Norma permite a troca de nome de registro em documentos internos de escolas e universidades do Paraná. Movimento LGBT considera a medida um avanço
Publicado em 13/02/2011 | VANESSA PRATEANO
A transexual Bruna Hartmann, em frente ao prédio do Setor de Ciências Biológicas, onde estudava: direito ainda não está assegurado na UFPR
Não chega a ser difícil encontrar quem não goste do próprio nome – por ser muito exótico, conservador ou até mesmo sem graça. Contudo, há casos em que não se trata de uma simples questão de “gostar”. O nome chega a causar dor, significando a negação da própria existência e levando, inclusive, à exclusão. “As pessoas me chamam de moça, de senhora, e, quando olham para mim, veem uma mulher”, conta Sabrina Mab Taborda, de 22 anos. “Mas, quando olham meus documentos, me tratam diferente. Passam a me tratar como homem, mesmo que diante delas esteja uma mulher”, completa a militante transexual.
Para Sabrina, assim como para outros transexuais e travestis, a luta contra a discriminação tem um nome: aquele que escolheram usar nas relações cotidianas, o chamado “nome social”. O direito ao nome de opção, e não ao que consta na certidão de nascimento, é uma das principais bandeiras do movimento LGBT (lésbicas, gays, bissexuais, travestis e transexuais). O nome social é considerado um dos maiores aliados no combate à evasão escolar de pessoas desse grupo, cujas chances de profissionalização se resumem muitas vezes à prostituição.

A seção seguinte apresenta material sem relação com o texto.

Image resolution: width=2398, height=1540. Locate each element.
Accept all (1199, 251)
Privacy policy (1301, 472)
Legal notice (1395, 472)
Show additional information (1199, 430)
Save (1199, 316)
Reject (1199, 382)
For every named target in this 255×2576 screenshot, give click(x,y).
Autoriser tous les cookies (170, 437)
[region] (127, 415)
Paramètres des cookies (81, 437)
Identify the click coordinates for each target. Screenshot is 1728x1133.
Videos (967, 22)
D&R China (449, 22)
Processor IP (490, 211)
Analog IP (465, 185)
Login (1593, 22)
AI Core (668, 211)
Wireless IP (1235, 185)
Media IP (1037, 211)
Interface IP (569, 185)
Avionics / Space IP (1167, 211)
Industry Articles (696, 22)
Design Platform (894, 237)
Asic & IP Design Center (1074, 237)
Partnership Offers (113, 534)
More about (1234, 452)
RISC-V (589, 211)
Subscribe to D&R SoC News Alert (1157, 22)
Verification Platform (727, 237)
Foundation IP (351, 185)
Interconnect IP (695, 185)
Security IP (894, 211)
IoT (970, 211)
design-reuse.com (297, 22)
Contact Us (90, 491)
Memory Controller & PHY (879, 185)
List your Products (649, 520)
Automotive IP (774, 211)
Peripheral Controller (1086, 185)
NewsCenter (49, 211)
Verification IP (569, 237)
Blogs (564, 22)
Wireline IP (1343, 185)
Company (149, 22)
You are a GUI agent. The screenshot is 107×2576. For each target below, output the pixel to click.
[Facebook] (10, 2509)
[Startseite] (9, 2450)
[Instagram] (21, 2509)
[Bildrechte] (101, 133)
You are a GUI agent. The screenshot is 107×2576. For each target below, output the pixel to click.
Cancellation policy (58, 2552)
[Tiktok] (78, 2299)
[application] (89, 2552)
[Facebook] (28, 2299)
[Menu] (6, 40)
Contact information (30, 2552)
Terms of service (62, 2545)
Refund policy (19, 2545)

No Paraná, um parecer de 2010 do Conselho Estadual de Educação (CEE), de caráter normativo, dá aos transexuais e travestis maiores de 18 anos o direito de usar o nome social em documentos internos de escolas públicas e privadas e de universidades estaduais. A resolução vale apenas para documentos internos, como boletins e livros de chamada, não para certificados e diplomas. Essa é a primeira de outras medidas necessárias para combater a discriminação em sala de aula.
Adeus à escola
Para militantes e educadores, o constrangimento enfrentado na escola diante do uso do nome civil em chamadas é decisivo para o abandono da escola. Uma pesquisa inédita feita em 2010 pela professora Dayana Brunetto, em sua dissertação de mestrado “Cartografias da transexualidade: a experiência escolar e outros traumas”, para o Setor de Educação da Universidade Federal do Paraná (UFPR), demonstra que a escola é o ambiente onde mais ocorrem traumas. Geralmente, os anos escolares coincidem com o período de transformação.
De acordo com Dayana, as chances de abandonar a escola são maiores quando a transformação se dá durante a vida escolar. A pesquisa mostrou que as pessoas que conseguiram terminar os estudos se assumiram mais tarde. Já aquelas que iniciaram a transformação durante esse período, via de regra, desistiram de estudar. “Não é uma relação de causa e efeito, mas é um elemento a ser considerado. Esses corpos são ambíguos, e a escola nunca soube lidar com a ambiguidade. Como ela não consegue ter esse controle, há a discriminação, como forma de negar aquela pessoa diferente, que acaba excluída.”
O caso de Sabrina é emblemático. Durante o ensino médio, ela ainda não havia iniciado a transformação, fazendo com que o período fosse “tranquilo”. No entanto, o sonho da faculdade foi interrompido em dezembro, durante a segunda fase do vestibular da UFPR, quando já havia se assumido. “O fiscal, mesmo vendo uma mulher na frente dele, e o ‘Sabrina’ no RG, me chamou pelo nome de registro duas vezes. Aí, as pessoas me olharam, me senti humilhada e chorei na frente de todo mundo. Não passei”, conta.
Já Bruna Hartmann, 20 anos, foi um pouco mais adiante. Mas não muito. Entrou em Biologia na UFPR, em 2009, antes de assumir a nova identidade. Quando se transformou, vieram os comentários e o tratamento “diferente”, o que colaborou para que ela trancasse o curso no primeiro ano. “Quando pedi para ser chamada pelo nome social nos documentos, um antigo coordenador deu uma série de desculpas. Depois de insistir e chorar, acabei conseguindo fazer a carteirinha [de aluno]. Mas, quanto à chamada e ao edital de notas, depende da vontade de cada um [professor]”.